▶ GIVEN INFORMATION:
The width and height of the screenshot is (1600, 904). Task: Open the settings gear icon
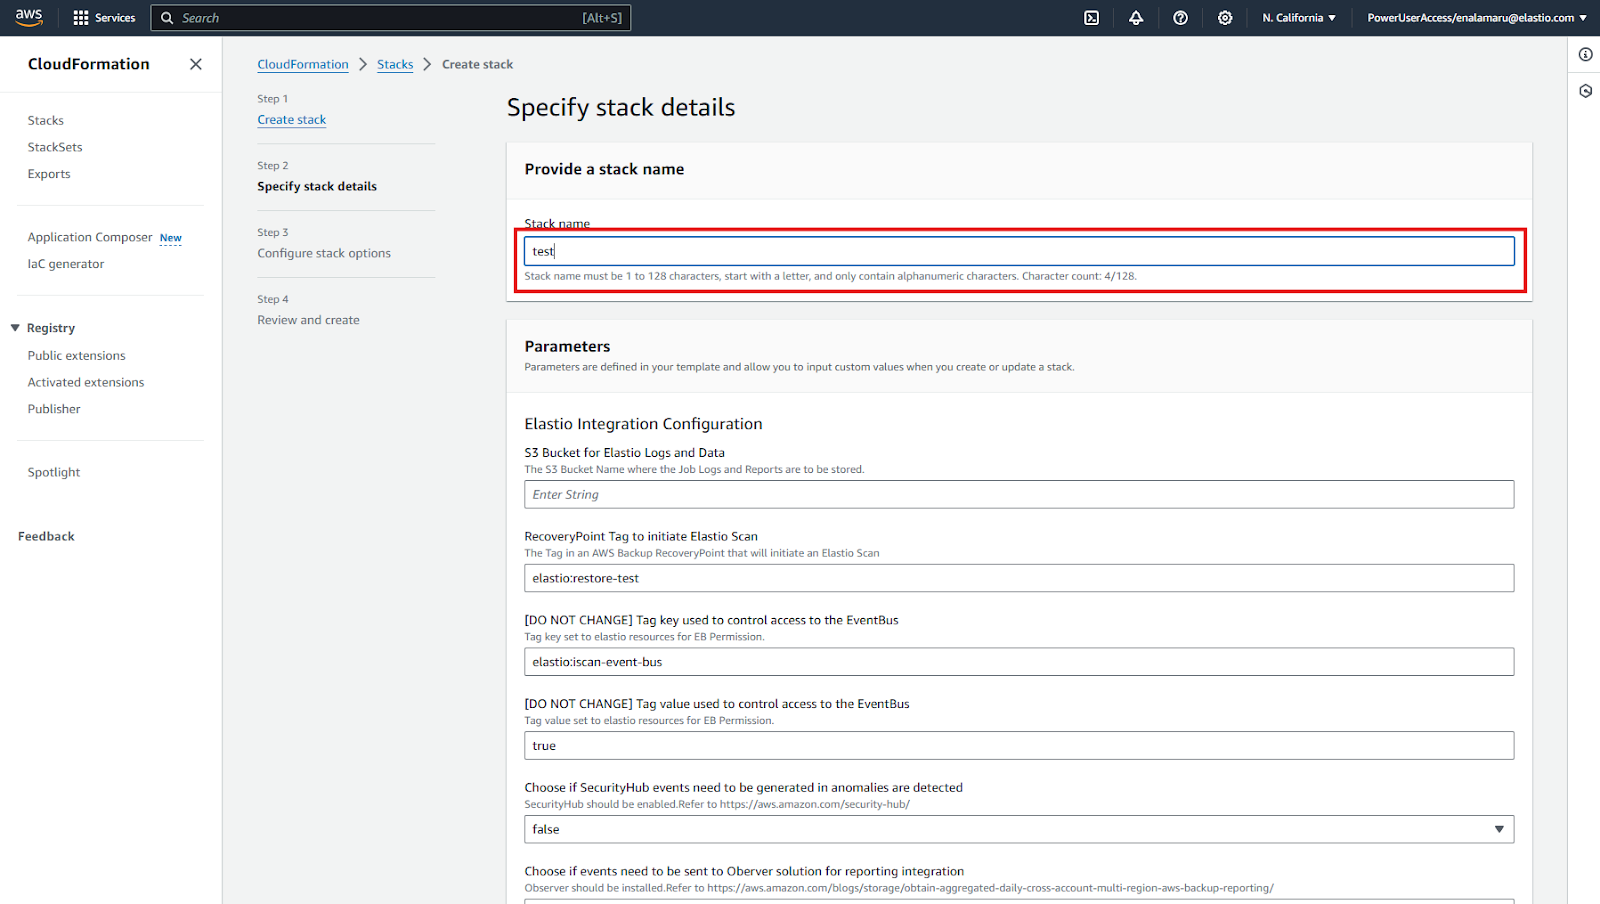[x=1225, y=18]
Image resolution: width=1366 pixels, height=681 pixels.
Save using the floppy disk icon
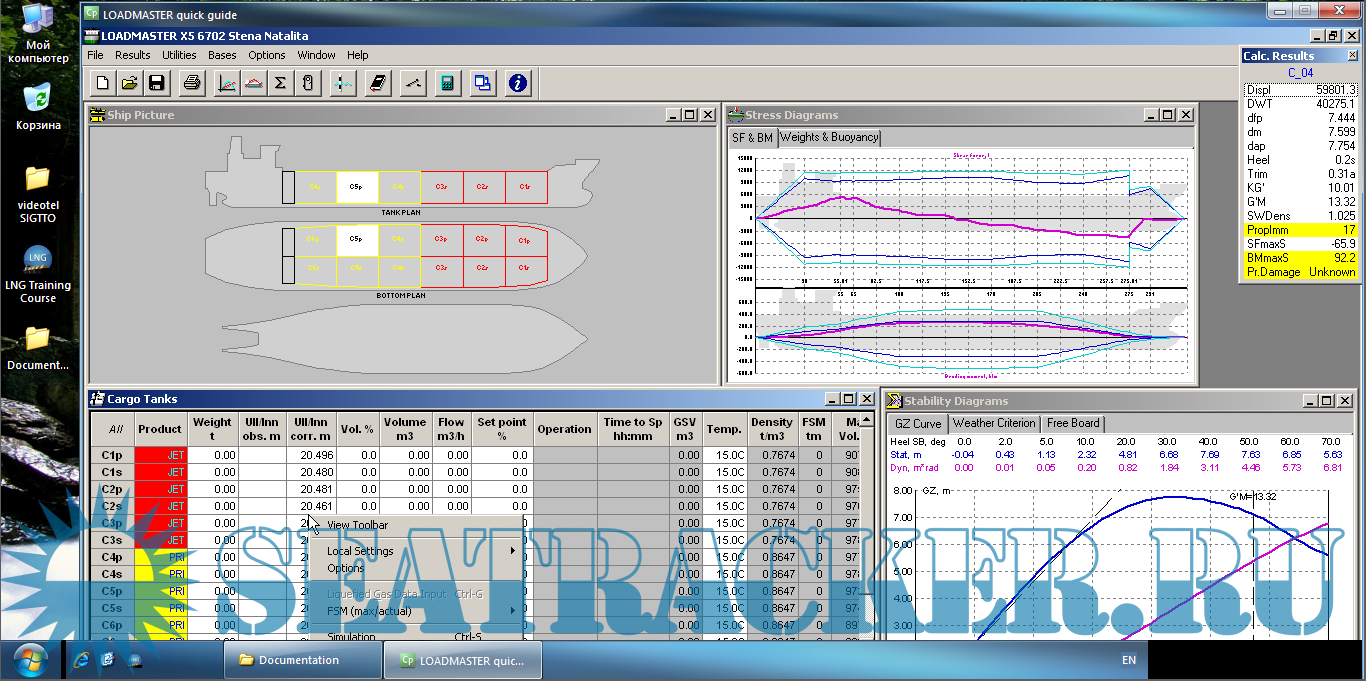(156, 83)
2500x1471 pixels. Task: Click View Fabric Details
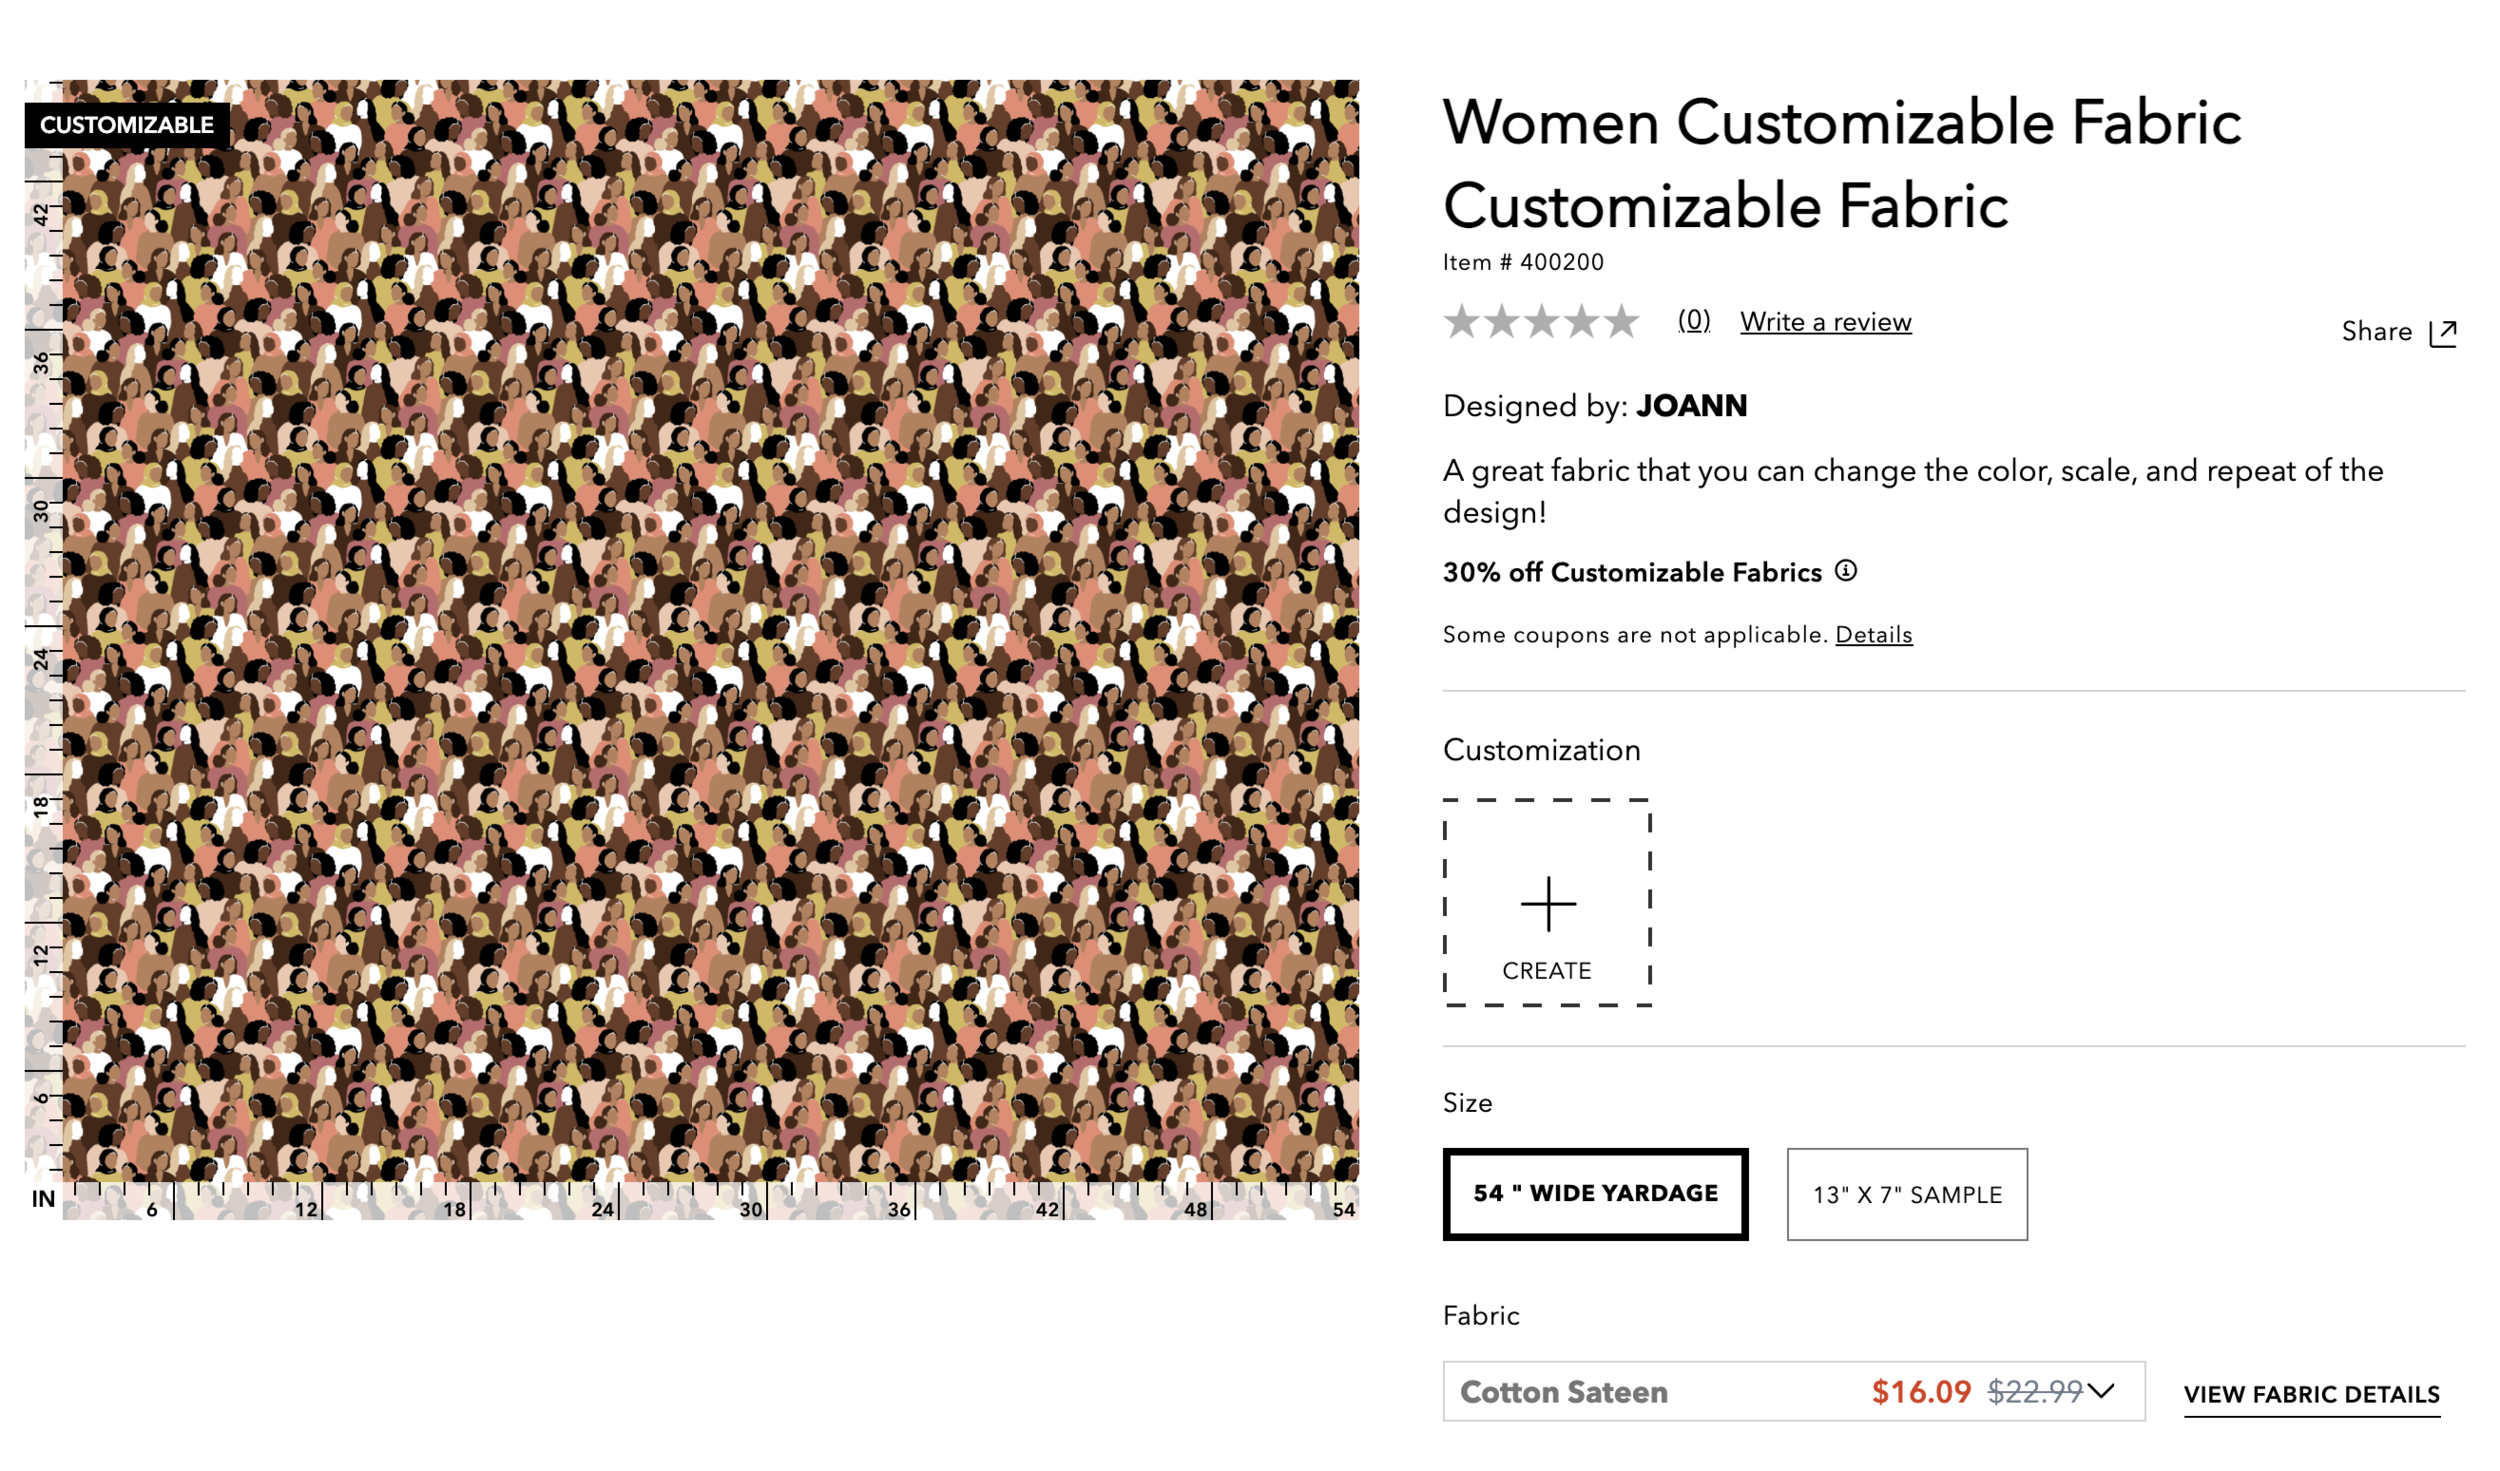(2311, 1394)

▶ GOAL OF THE EXERCISE:
All of the entries above must be reproduced exactly, and no image may be included.

▶ ANSWER AREA:
The width and height of the screenshot is (1600, 904). Task: Open the settings gear icon
[x=1225, y=18]
Image resolution: width=1366 pixels, height=681 pixels.
Save using the floppy disk icon
(156, 83)
2500x1471 pixels. Task: Click View Fabric Details
(2311, 1394)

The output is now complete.